Si sentì sollevare da terra, finché non si ritrovò faccia a faccia con Tresh, il tributo dell' undici.
"L' hai uccisa tu?" le chiese minaccioso.
"No... Cato! Cato!" iniziò ad urlare in preda al panico.
"Ti ho sentita! Hai nominato Rue, l' avete uccisa!" le gridò lui.
"Cato!" Clove non smetteva di urlare, fino a che non si sentì gridare il compagno, che la chiamava.
"Idiota! Vieni qui!" pensò terrorizzata la ragazza.
"Io non ho fatto niente" disse spaventata al ragazzo.
"Menti!" le urlò lui in faccia.
Lui la spinse contro il freddo metallo della Cornucopia e lei batté forte la testa.
Si accasciò a terra, con un male che trovò insostenibile.

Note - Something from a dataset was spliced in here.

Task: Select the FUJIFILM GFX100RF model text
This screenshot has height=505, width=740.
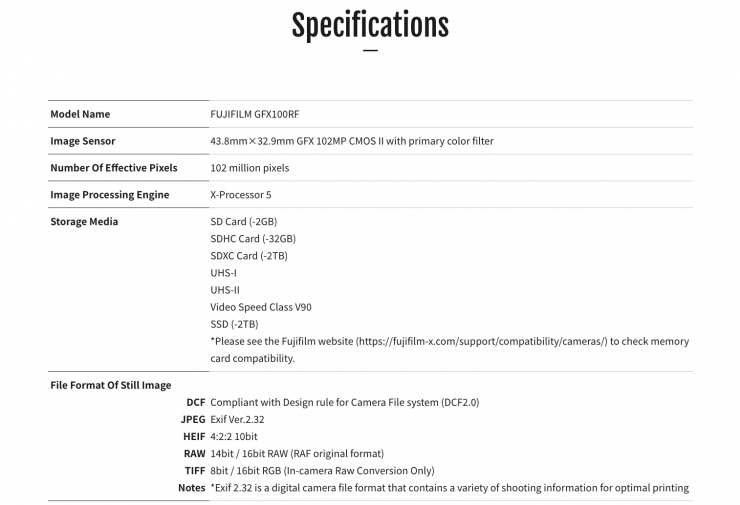Action: tap(255, 114)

La vista si annebbiò, e lei era sicura che sarebbe morta.
Aveva sprecato anni ad allenarsi, per poi morire così.
Non era giusto.
Per la prima volta dall' inizio degli Hunger Games, pensò a Mark.
E finalmente capì.
Da quando aveva ricevuto quel maledetto pugnale, non era più stata se stessa.
Era stata una macchina e, soprattutto, una pedina, prima dei genitori, poi di Capitol City.
Adesso era felice di morire.
Nessuno avrebbe più deciso per lei, ora.
Sarebbe andata da Mark, il suo migliore amico, e gli avrebbe chiesto scusa.
Sapeva che l' avrebbe perdonata.
Un lieve sorriso increspò le sue labbra, il primo vero sorriso dalla mattina del suo sesto compleanno.
Il battito del suo cuore iniziò a rallentare, il suo respiro si fece incerto e gli occhi divennero vitrei e senza vita.
Era morta, ma finalmente aveva capito chi era.
Non era e non sarebbe mai più stata una pedina.